Exercise brief :: Reproduce verbatim the passage of the difficult-customers text below, starting at "- You have the right to judge if" and ending at "from a customer.".

Supplied text ::
Start of Block
Most customers are reasonable human beings who treat the companies with which they do business with dignity and respect. Then there’s everyone else.
A minority will try to manipulate you into doing what they want by making you feel nervous, uninformed or culpable.
Frustrated, angry
If you let them push you around, or if you run away from them or withdraw, you will feel frustrated, angry or depressed. When you permit them to control your actions, you abdicate self-respect and your sense of personal responsibility.
The first step
The first step in fixing the situation is to know that no one can manipulate your emotions or behavior if you don’t allow it to happen.
Follow these rules, which outline the basics of working with difficult customers:
- You have the right to judge your own behavior, thoughts and emotions, and to take the responsibility for their initiation and consequences upon yourself.
- You have the right to offer no reasons or excuses for justifying your behavior.
- You have the right to judge if you’re offering reasonable solutions to customer problems.
- You have the right to change your mind as long as you have good reasons for doing so.
- You have the right to make mistakes — and be responsible for them.
- You have the right to say, “I don’t know.”
- You have the right to be independent of the influence of others when trying to do your job.
- You have the right to say, “I don’t understand.”
- You have the right to turn down an unreasonable request from a customer.
Adapted from: When I Say No, I feel Guilty, by Manuel Smith, a clinical-experimental psychologist and his work has appeared in numerous professional and scientific publications, including the Journal of Experimental Psychology and Psychology.
End of Block
Data section ::
Start of Block
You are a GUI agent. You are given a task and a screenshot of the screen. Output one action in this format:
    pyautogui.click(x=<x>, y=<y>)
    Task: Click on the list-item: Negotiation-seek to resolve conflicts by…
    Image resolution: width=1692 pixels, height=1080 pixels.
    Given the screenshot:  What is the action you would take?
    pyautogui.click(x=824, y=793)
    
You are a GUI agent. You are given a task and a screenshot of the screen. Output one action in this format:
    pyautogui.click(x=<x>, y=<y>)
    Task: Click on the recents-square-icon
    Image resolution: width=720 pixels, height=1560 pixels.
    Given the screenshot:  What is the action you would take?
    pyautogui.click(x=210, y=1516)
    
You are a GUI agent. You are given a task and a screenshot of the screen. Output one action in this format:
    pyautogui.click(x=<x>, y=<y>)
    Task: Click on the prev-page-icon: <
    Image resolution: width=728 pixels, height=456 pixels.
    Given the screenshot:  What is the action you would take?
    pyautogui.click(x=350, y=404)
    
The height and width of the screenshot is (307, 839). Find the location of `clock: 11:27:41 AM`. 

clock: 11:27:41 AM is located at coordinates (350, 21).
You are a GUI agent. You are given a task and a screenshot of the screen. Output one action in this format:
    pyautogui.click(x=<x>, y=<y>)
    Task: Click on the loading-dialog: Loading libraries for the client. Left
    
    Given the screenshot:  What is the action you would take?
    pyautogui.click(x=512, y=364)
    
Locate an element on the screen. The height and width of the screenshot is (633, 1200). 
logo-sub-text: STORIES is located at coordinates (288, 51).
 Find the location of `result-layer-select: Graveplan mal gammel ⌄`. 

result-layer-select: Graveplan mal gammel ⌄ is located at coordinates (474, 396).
End of Block
Task output ::
- You have the right to judge if you’re offering reasonable solutions to customer problems.
- You have the right to change your mind as long as you have good reasons for doing so.
- You have the right to make mistakes — and be responsible for them.
- You have the right to say, “I don’t know.”
- You have the right to be independent of the influence of others when trying to do your job.
- You have the right to say, “I don’t understand.”
- You have the right to turn down an unreasonable request from a customer.